WHAT IS NEEDED. Go through the records below and show every line with the string "will".
______________________________
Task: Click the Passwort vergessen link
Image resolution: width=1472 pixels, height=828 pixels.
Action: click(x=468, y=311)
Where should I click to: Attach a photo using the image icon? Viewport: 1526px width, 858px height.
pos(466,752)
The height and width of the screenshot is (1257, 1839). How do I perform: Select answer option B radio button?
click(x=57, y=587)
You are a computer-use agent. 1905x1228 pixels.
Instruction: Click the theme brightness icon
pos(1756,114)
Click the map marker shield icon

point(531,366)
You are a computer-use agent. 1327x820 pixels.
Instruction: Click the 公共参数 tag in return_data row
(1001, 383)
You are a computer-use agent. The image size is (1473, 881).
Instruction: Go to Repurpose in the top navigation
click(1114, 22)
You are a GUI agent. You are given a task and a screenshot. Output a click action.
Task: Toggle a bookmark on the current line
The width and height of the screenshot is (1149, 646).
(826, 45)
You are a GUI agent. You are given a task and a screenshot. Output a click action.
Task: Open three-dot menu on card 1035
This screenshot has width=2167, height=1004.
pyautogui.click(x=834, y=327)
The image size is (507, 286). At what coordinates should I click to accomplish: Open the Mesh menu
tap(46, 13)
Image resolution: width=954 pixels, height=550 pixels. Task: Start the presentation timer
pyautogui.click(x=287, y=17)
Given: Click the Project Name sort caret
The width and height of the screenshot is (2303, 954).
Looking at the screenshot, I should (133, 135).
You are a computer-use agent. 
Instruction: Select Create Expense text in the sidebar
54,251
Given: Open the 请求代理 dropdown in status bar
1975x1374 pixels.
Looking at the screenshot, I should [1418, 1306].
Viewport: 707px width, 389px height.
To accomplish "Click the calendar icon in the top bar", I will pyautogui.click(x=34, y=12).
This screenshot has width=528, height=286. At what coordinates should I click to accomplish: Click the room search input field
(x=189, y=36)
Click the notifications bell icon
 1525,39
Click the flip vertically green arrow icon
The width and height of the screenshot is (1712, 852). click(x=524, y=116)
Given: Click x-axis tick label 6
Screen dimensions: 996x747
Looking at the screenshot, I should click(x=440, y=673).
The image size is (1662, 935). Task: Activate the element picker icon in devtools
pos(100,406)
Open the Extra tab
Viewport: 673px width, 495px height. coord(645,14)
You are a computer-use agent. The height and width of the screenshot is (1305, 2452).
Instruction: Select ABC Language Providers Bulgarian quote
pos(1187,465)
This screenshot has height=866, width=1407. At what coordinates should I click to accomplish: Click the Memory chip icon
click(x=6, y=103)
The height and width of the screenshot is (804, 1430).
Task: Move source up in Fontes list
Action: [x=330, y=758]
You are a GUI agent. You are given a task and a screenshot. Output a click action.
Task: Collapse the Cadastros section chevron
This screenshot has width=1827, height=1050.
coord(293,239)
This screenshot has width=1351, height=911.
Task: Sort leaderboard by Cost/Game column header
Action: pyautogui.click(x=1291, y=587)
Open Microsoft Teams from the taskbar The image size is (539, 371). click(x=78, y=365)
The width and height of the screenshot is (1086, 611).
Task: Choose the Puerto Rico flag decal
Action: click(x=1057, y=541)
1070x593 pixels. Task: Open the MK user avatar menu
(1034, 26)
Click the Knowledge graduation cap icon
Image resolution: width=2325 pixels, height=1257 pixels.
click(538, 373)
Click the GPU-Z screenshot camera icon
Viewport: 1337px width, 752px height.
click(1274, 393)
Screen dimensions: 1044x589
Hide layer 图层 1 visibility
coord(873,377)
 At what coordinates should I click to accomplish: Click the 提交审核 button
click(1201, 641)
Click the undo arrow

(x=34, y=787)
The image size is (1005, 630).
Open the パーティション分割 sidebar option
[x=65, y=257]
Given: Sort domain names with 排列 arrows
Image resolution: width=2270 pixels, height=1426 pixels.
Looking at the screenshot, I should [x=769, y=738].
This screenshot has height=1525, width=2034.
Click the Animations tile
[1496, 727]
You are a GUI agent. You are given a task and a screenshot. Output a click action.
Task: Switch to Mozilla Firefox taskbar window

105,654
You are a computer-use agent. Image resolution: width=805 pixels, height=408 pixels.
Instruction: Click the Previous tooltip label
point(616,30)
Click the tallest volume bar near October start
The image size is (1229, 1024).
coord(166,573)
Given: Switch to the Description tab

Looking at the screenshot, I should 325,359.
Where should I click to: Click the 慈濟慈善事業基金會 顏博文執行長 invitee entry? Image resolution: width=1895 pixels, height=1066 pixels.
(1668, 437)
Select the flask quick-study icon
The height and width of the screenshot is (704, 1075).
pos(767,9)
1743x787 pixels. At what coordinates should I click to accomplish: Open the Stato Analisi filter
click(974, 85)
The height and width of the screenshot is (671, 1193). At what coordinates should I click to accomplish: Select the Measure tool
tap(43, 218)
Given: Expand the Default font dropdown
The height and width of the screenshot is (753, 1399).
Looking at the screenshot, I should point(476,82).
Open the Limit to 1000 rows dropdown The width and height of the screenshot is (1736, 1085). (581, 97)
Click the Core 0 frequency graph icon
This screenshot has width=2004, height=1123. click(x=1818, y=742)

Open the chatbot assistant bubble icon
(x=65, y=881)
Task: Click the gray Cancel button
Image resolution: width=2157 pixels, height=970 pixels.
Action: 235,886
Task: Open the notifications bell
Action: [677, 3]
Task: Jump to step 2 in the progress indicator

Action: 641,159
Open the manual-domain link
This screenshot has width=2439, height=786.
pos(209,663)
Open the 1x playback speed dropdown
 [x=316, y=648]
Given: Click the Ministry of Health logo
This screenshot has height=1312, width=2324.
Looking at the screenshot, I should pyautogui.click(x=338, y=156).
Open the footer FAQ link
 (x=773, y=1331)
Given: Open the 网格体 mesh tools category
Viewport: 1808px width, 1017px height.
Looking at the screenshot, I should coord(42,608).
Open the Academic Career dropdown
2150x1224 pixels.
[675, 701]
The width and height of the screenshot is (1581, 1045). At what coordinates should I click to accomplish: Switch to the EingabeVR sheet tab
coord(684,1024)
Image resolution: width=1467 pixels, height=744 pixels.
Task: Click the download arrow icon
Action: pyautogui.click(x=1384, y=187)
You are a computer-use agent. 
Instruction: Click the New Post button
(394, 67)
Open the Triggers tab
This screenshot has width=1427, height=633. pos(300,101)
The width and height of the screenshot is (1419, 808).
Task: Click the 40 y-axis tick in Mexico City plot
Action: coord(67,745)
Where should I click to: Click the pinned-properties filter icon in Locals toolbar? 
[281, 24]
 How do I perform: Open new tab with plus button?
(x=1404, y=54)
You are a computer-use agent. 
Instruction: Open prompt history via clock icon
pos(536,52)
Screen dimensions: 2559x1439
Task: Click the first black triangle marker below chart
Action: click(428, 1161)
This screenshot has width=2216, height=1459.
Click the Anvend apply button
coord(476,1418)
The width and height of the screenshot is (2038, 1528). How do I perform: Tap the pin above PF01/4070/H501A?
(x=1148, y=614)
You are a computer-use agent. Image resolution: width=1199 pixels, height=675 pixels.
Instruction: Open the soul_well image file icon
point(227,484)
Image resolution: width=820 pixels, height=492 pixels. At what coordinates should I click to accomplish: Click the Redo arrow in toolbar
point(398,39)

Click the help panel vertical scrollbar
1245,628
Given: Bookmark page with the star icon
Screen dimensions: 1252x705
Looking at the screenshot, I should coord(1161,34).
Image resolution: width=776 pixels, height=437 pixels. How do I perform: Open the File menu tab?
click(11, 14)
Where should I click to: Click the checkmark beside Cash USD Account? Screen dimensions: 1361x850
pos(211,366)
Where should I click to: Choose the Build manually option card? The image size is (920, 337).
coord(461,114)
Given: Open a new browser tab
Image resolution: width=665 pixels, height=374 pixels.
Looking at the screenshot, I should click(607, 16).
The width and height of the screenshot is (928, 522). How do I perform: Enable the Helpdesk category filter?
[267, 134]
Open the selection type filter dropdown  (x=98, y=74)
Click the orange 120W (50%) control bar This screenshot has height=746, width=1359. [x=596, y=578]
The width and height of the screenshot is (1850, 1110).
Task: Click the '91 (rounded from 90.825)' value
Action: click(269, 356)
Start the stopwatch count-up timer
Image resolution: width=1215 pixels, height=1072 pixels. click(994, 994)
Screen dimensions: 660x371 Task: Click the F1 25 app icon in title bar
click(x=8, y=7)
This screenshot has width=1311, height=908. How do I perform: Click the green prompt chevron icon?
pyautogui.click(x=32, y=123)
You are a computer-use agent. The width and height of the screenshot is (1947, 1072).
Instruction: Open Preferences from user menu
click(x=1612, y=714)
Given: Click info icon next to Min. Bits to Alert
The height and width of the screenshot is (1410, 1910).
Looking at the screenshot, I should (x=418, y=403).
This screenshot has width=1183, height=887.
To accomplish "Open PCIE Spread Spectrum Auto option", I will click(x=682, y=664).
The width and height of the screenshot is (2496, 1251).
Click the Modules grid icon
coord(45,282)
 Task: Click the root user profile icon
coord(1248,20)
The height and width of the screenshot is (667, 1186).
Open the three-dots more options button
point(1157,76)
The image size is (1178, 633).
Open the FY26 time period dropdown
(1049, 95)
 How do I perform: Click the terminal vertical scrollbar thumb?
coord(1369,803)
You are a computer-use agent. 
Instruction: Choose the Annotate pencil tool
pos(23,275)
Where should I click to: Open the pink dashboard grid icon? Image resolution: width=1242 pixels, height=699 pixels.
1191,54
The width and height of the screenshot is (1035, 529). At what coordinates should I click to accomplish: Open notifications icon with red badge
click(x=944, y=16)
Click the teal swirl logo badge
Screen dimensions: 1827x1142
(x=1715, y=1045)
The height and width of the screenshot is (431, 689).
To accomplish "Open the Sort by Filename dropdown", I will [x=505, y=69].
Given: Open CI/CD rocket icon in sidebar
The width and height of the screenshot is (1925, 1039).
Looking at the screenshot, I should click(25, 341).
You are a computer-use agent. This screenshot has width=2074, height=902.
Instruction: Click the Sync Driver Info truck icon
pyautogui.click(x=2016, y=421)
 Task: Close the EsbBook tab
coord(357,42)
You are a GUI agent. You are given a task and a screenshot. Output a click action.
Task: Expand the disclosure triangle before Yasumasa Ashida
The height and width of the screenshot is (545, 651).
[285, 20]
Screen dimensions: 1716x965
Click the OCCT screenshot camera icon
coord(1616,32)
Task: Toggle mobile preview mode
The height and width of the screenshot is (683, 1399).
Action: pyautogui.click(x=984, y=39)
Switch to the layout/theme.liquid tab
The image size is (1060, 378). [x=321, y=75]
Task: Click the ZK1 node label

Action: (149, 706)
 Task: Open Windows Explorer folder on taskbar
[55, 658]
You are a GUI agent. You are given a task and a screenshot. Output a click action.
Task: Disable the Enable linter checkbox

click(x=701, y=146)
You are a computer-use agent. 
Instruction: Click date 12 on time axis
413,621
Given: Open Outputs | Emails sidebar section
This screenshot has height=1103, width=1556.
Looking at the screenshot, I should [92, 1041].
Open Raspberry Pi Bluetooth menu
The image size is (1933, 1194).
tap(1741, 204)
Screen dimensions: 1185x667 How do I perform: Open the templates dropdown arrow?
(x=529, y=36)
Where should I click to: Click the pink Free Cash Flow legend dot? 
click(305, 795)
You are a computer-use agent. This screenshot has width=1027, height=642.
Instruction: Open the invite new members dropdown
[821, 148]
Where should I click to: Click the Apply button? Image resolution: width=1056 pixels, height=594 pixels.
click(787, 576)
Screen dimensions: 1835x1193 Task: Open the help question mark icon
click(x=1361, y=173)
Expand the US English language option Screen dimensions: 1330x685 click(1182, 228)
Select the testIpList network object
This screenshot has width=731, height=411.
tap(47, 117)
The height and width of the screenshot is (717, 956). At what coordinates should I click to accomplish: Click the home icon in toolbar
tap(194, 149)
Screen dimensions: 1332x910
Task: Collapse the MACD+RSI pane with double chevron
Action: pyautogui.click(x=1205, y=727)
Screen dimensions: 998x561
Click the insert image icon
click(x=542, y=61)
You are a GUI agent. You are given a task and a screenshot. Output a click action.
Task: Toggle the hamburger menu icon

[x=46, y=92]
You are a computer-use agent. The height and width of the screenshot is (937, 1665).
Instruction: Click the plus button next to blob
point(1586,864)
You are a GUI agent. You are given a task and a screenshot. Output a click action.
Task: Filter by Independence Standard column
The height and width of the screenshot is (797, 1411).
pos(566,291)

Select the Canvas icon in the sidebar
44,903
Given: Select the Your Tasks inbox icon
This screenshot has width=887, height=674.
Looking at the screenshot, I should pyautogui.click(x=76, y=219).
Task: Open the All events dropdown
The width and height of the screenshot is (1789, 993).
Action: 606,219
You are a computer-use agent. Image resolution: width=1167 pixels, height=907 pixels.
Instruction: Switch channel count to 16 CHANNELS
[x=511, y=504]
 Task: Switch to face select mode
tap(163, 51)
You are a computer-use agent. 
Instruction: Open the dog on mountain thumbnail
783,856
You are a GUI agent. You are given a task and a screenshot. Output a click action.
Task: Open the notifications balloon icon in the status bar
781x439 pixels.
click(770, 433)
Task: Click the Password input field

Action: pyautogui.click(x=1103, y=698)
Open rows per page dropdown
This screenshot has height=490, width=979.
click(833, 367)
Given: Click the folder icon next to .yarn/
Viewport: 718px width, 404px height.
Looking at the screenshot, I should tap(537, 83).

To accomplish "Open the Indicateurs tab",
______________________________
TASK ANSWER.
To accomplish "Click the calendar icon in the top bar", I will pyautogui.click(x=34, y=12).
To accomplish "Open PCIE Spread Spectrum Auto option", I will click(x=682, y=664).
To accomplish "Open the Sort by Filename dropdown", I will [x=505, y=69].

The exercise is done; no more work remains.